(Beginning of Given entries)
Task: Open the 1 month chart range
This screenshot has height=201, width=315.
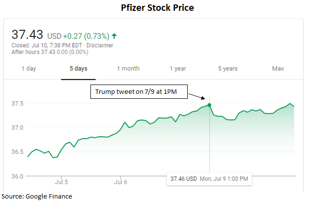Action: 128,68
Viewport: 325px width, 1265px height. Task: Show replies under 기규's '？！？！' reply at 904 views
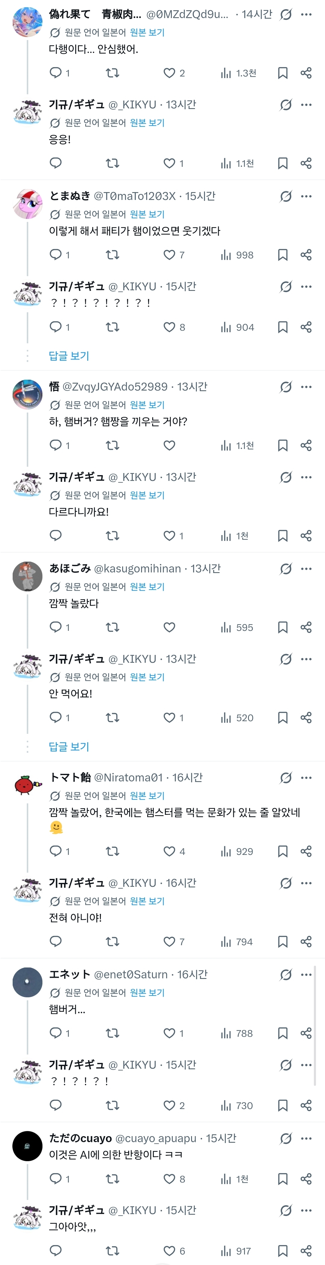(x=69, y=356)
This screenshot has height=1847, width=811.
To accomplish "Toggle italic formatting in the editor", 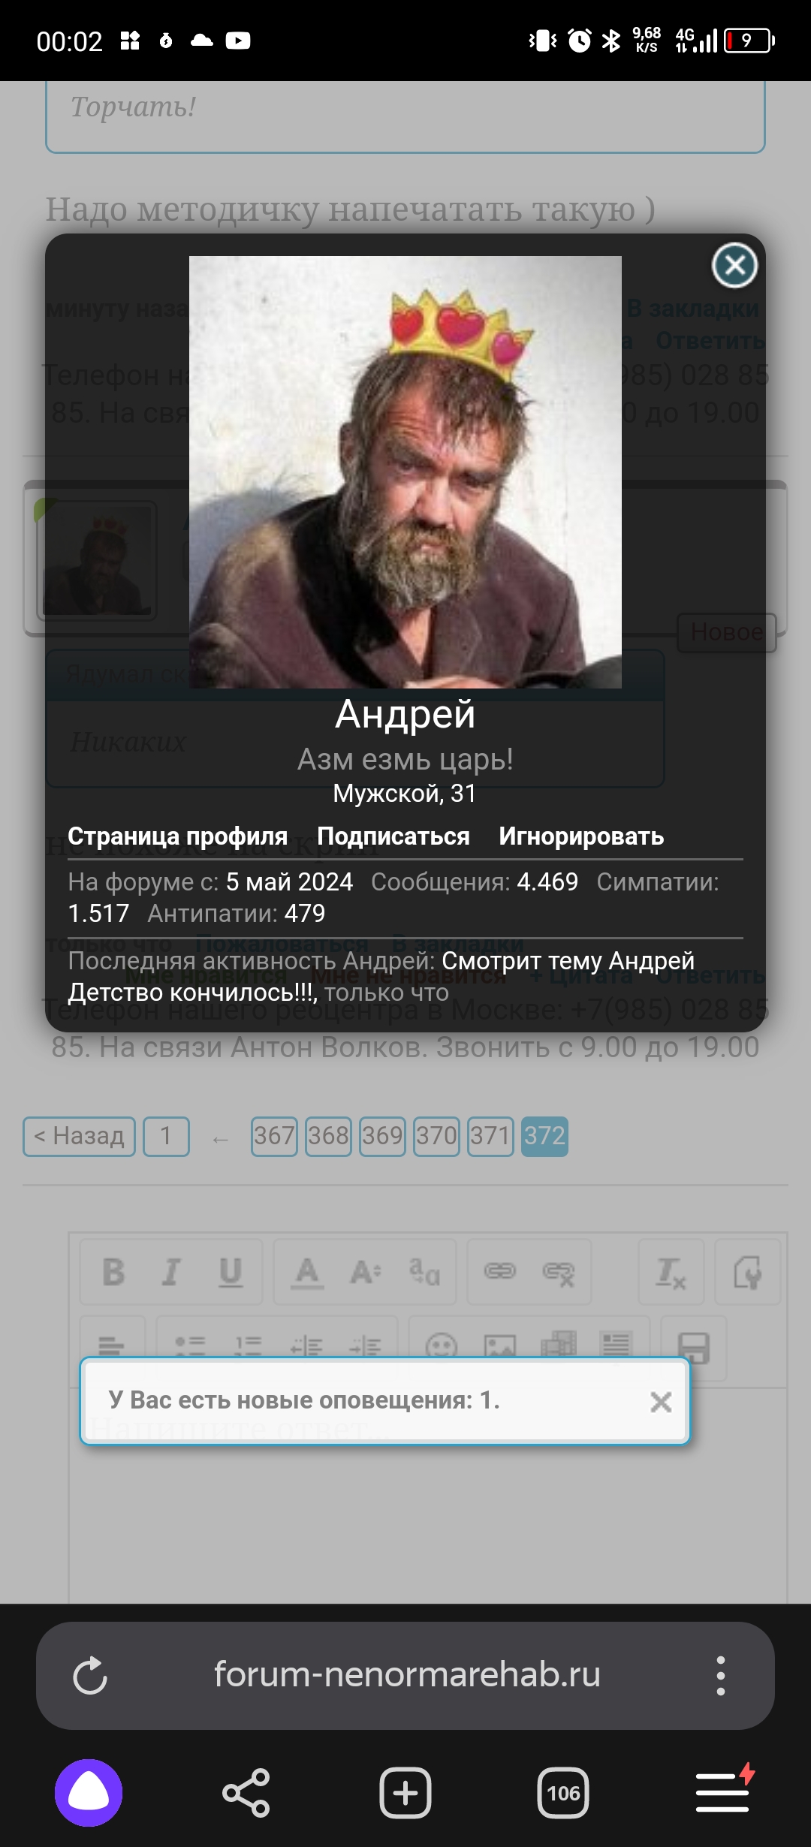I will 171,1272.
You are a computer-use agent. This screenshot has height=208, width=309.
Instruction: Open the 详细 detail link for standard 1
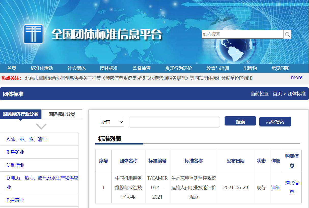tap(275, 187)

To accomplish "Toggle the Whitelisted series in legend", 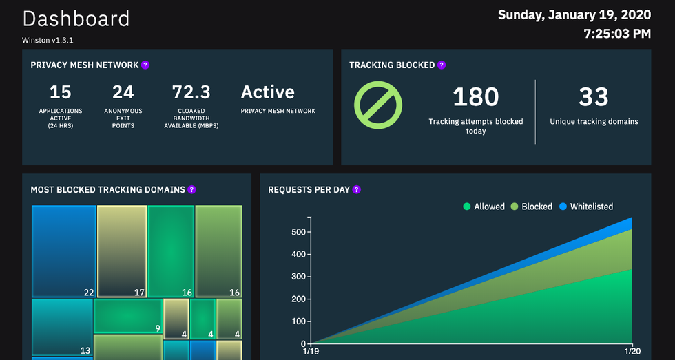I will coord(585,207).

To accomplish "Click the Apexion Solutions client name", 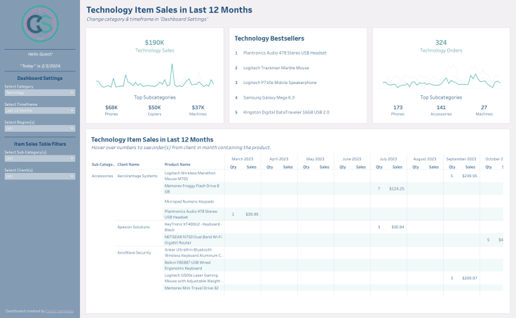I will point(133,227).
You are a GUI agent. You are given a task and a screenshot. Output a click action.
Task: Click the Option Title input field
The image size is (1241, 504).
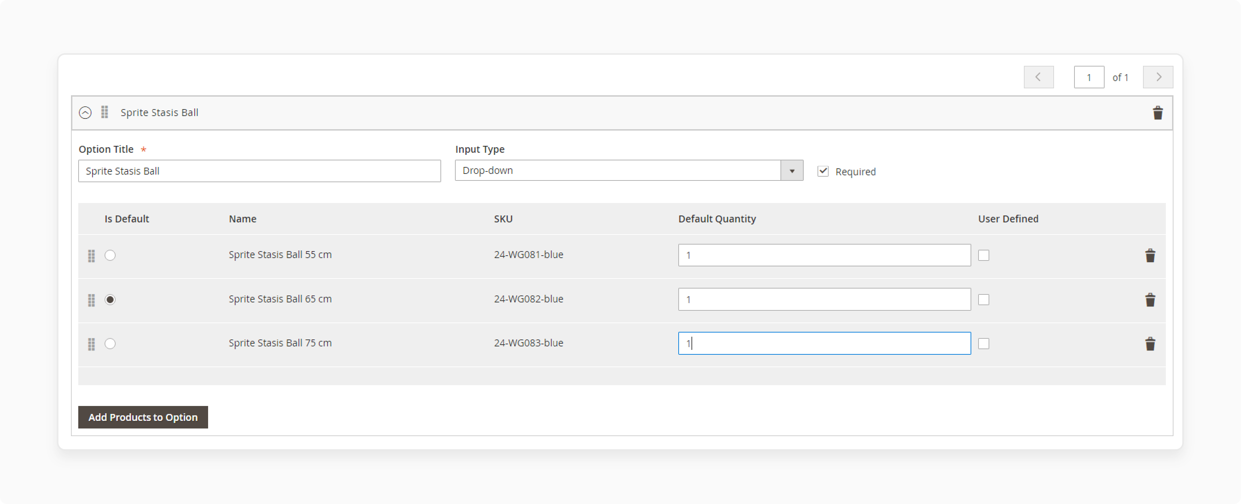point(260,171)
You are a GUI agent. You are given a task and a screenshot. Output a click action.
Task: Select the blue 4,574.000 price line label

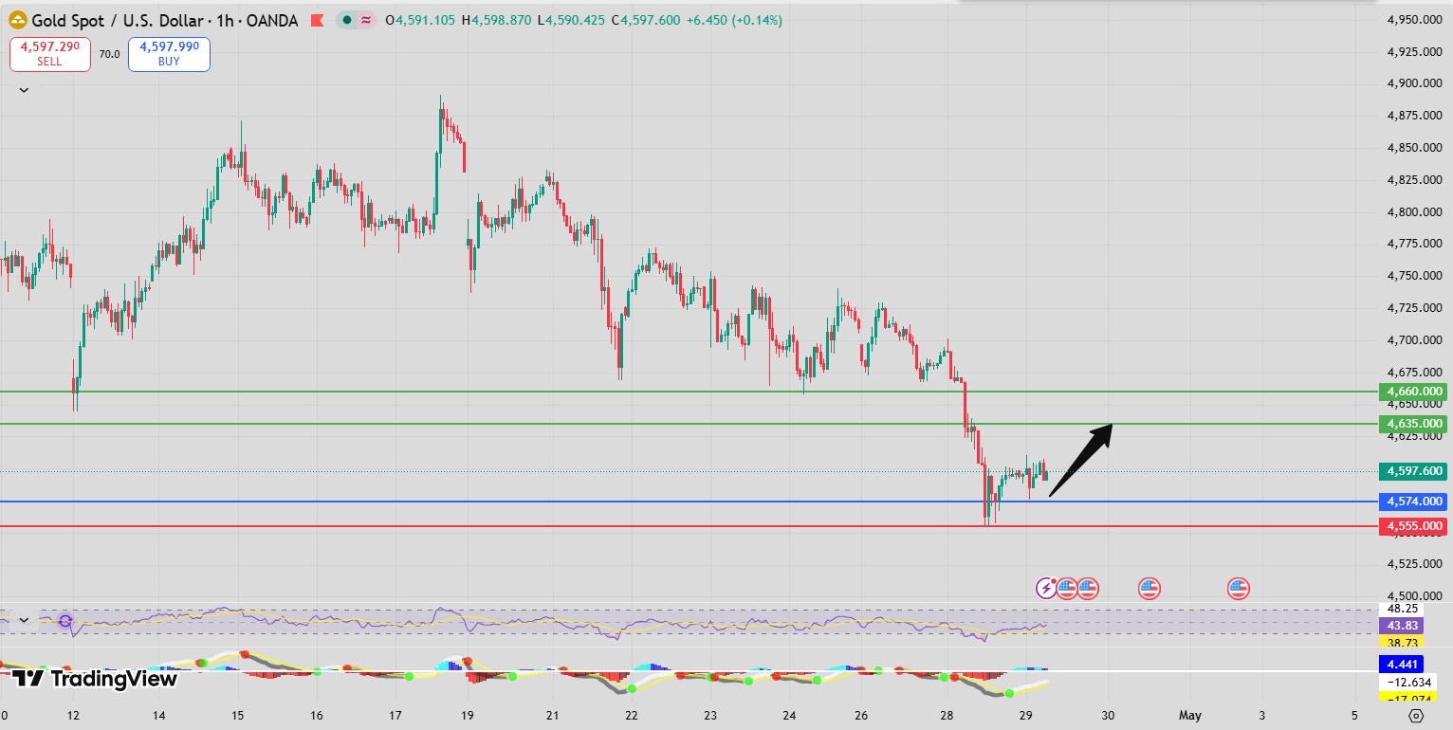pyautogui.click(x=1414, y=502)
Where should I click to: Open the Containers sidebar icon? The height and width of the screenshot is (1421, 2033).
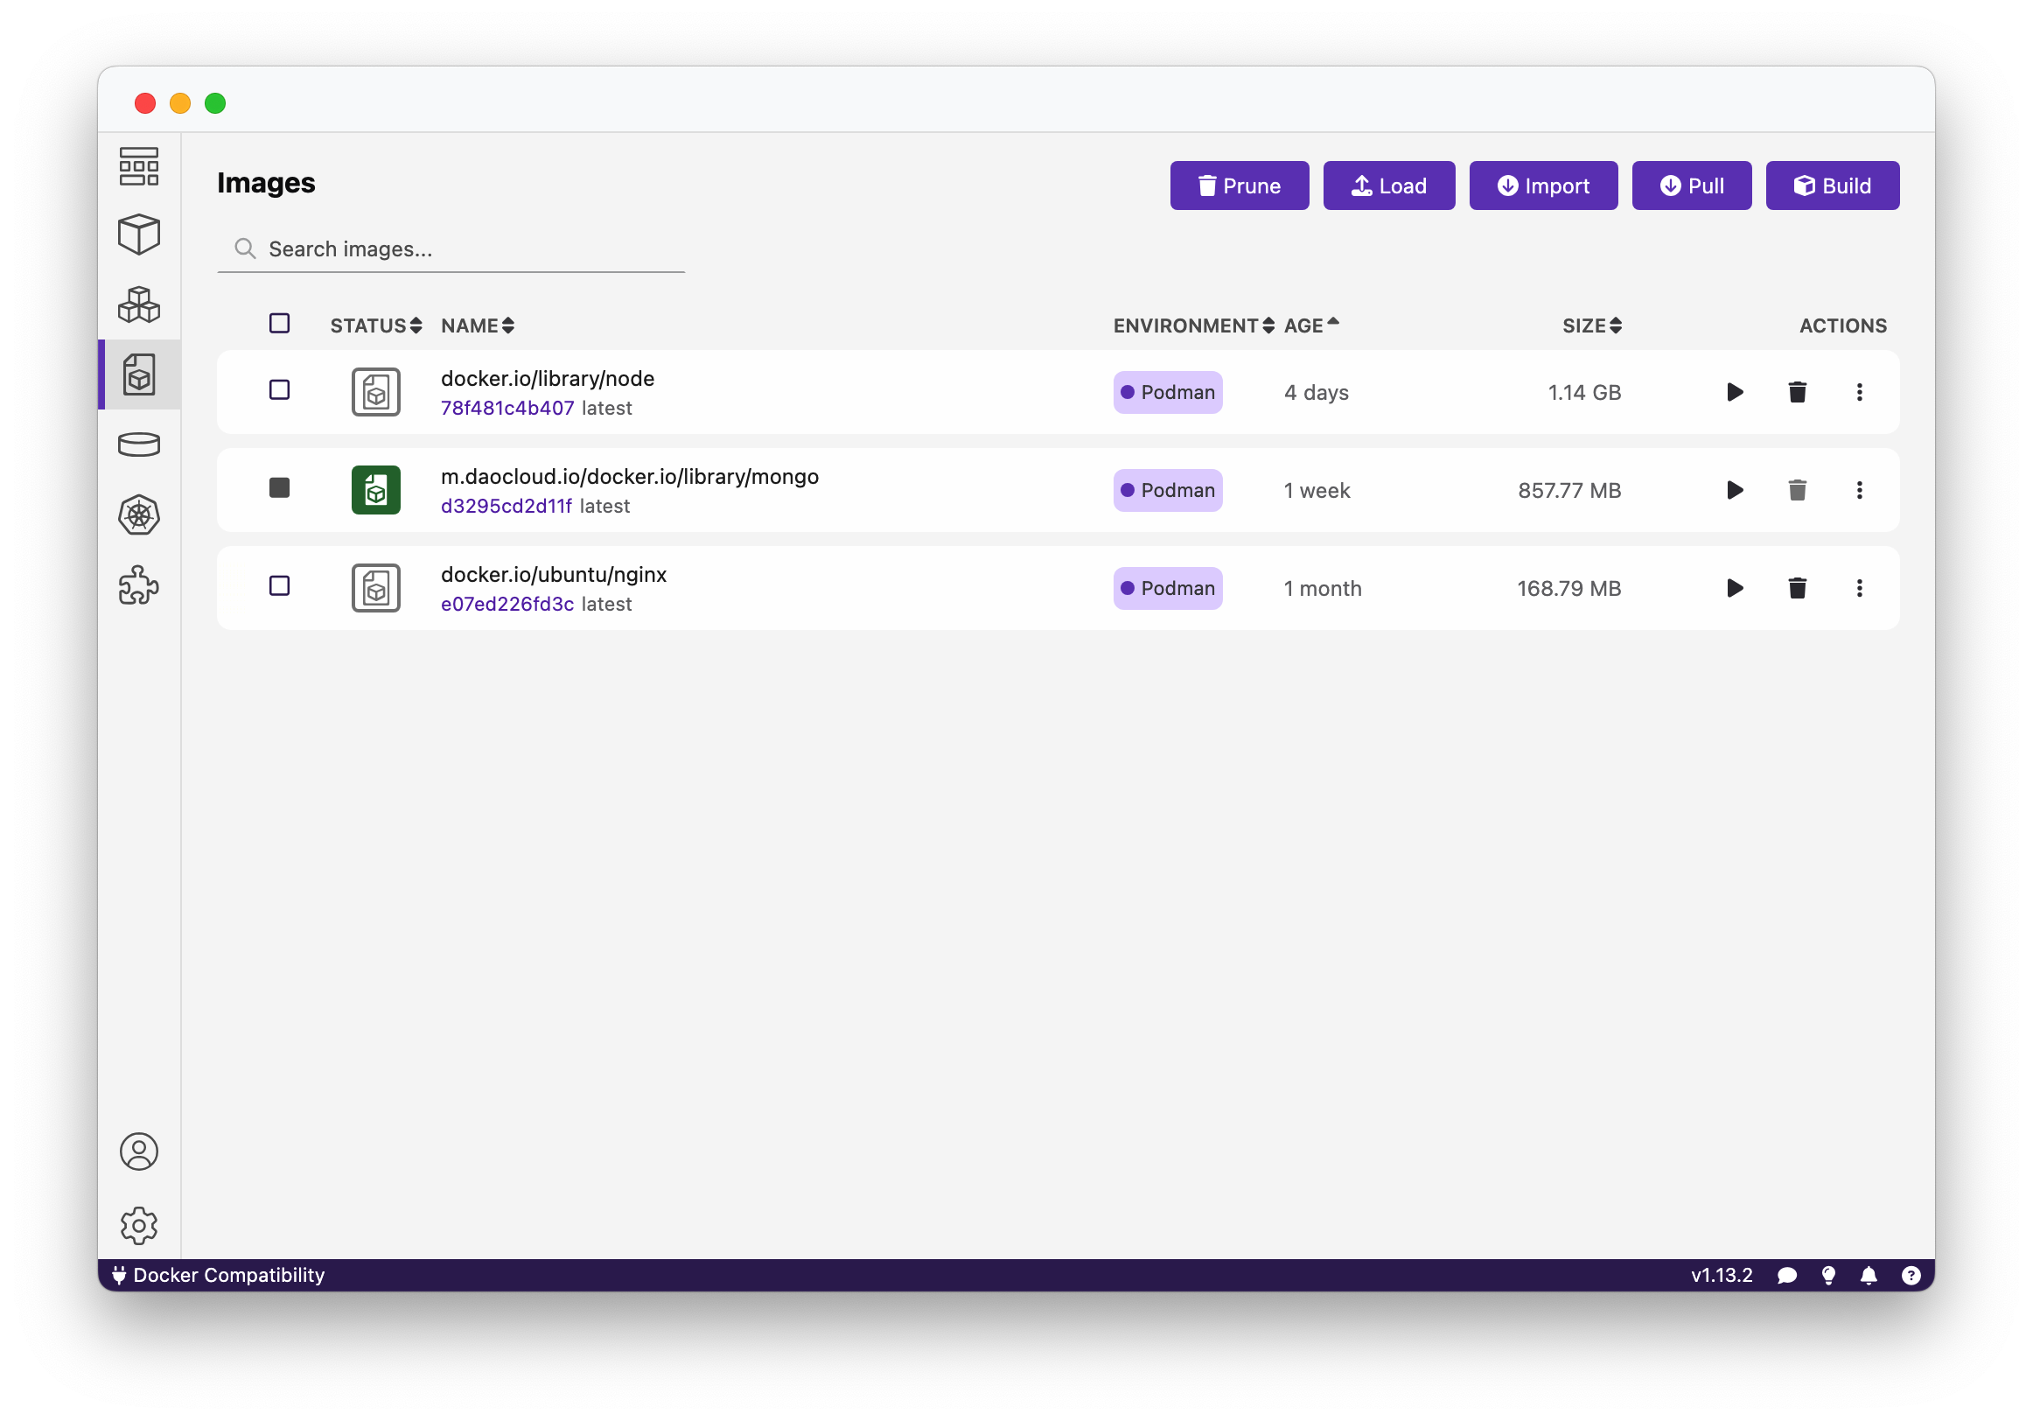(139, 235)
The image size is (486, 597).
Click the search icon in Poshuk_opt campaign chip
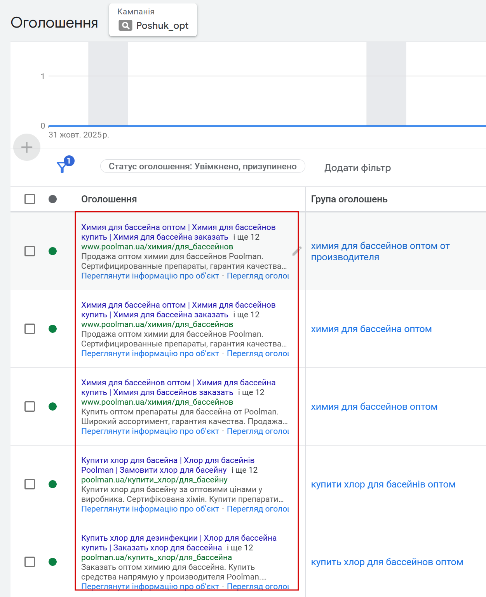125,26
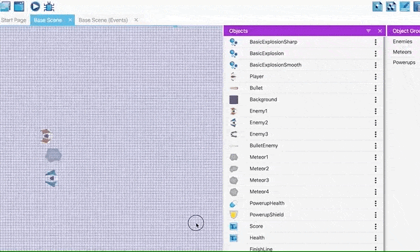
(End of Given entries)
-- Assignment --
Your response should consist solely of the lines from the line with "The image size is (1241, 504)." through the last line of the entries above, printed exactly and without pictures.

-- Expected output --
The image size is (1241, 504).
point(260,171)
You are a GUI agent. You are given a task and a screenshot. Output a click action.
Task: Select the blue 4,574.000 price line label

pyautogui.click(x=1414, y=502)
Where should I click to: Open the Containers sidebar icon? The height and width of the screenshot is (1421, 2033).
(139, 235)
The image size is (486, 597).
Click the search icon in Poshuk_opt campaign chip
125,26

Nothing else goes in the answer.